**What is expected:**
Set down all the records below, word for word.

**Collection entries:**

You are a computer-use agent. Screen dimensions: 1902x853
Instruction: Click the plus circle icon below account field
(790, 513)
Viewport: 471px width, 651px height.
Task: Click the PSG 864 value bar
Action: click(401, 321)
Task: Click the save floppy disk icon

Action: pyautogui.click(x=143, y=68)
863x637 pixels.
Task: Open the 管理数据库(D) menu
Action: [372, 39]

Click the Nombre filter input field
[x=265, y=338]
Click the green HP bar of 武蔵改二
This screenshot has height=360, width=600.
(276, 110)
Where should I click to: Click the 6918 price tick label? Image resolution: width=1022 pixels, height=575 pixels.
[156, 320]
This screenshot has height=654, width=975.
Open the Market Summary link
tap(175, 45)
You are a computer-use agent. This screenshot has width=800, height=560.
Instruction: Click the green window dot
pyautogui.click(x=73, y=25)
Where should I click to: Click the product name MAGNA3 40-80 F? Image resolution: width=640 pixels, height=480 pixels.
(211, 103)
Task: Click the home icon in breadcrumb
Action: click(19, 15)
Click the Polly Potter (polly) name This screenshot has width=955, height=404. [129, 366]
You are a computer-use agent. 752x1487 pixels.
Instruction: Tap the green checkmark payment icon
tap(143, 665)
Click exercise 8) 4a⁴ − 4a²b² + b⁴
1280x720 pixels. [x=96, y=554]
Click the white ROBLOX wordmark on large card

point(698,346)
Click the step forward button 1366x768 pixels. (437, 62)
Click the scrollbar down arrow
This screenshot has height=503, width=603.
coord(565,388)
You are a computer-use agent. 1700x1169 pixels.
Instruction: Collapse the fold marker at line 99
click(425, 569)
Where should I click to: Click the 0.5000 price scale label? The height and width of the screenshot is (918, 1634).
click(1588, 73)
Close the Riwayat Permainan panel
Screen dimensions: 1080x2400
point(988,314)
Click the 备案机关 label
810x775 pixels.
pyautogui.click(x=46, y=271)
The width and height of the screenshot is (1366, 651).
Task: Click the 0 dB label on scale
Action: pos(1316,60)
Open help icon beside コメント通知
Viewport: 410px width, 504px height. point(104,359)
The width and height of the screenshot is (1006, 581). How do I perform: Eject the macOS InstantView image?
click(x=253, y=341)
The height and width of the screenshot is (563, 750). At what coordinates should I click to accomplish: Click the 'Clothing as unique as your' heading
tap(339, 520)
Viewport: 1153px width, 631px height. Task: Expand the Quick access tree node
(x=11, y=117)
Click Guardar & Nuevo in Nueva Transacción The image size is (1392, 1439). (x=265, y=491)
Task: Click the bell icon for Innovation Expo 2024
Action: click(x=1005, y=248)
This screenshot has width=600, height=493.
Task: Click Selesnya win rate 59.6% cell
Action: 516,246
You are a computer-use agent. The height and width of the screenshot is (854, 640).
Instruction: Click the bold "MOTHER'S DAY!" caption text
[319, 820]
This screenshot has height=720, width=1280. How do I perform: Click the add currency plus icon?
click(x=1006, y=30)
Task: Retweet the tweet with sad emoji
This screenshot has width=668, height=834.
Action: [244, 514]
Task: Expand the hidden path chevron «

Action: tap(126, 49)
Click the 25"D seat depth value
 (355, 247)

**Output:**
You are a computer-use agent. Screen dimensions: 1902x853
Instruction: Click the plus circle icon below account field
(790, 513)
Viewport: 471px width, 651px height.
Task: Click the PSG 864 value bar
Action: click(401, 321)
Task: Click the save floppy disk icon

Action: pyautogui.click(x=143, y=68)
863x637 pixels.
Task: Open the 管理数据库(D) menu
Action: [372, 39]

Click the Nombre filter input field
[x=265, y=338]
Click the green HP bar of 武蔵改二
This screenshot has height=360, width=600.
(276, 110)
Where should I click to: Click the 6918 price tick label? Image resolution: width=1022 pixels, height=575 pixels.
[156, 320]
This screenshot has height=654, width=975.
Open the Market Summary link
tap(175, 45)
You are a computer-use agent. This screenshot has width=800, height=560.
Instruction: Click the green window dot
pyautogui.click(x=73, y=25)
Where should I click to: Click the product name MAGNA3 40-80 F? Image resolution: width=640 pixels, height=480 pixels.
(211, 103)
Task: Click the home icon in breadcrumb
Action: click(19, 15)
Click the Polly Potter (polly) name This screenshot has width=955, height=404. [129, 366]
You are a computer-use agent. 752x1487 pixels.
Instruction: Tap the green checkmark payment icon
tap(143, 665)
Click exercise 8) 4a⁴ − 4a²b² + b⁴
1280x720 pixels. [x=96, y=554]
Click the white ROBLOX wordmark on large card

point(698,346)
Click the step forward button 1366x768 pixels. (437, 62)
Click the scrollbar down arrow
This screenshot has height=503, width=603.
coord(565,388)
You are a computer-use agent. 1700x1169 pixels.
Instruction: Collapse the fold marker at line 99
click(425, 569)
Where should I click to: Click the 0.5000 price scale label? The height and width of the screenshot is (918, 1634).
click(1588, 73)
Close the Riwayat Permainan panel
Screen dimensions: 1080x2400
point(988,314)
Click the 备案机关 label
810x775 pixels.
pyautogui.click(x=46, y=271)
The width and height of the screenshot is (1366, 651).
Task: Click the 0 dB label on scale
Action: pos(1316,60)
Open help icon beside コメント通知
Viewport: 410px width, 504px height. point(104,359)
The width and height of the screenshot is (1006, 581). How do I perform: Eject the macOS InstantView image?
click(x=253, y=341)
The height and width of the screenshot is (563, 750). At what coordinates should I click to accomplish: Click the 'Clothing as unique as your' heading
tap(339, 520)
Viewport: 1153px width, 631px height. Task: Expand the Quick access tree node
(x=11, y=117)
Click Guardar & Nuevo in Nueva Transacción The image size is (1392, 1439). (x=265, y=491)
Task: Click the bell icon for Innovation Expo 2024
Action: click(x=1005, y=248)
This screenshot has width=600, height=493.
Task: Click Selesnya win rate 59.6% cell
Action: 516,246
You are a computer-use agent. The height and width of the screenshot is (854, 640).
Instruction: Click the bold "MOTHER'S DAY!" caption text
[319, 820]
This screenshot has height=720, width=1280. How do I perform: Click the add currency plus icon?
click(x=1006, y=30)
Task: Retweet the tweet with sad emoji
This screenshot has width=668, height=834.
Action: [244, 514]
Task: Expand the hidden path chevron «

Action: tap(126, 49)
Click the 25"D seat depth value
 (355, 247)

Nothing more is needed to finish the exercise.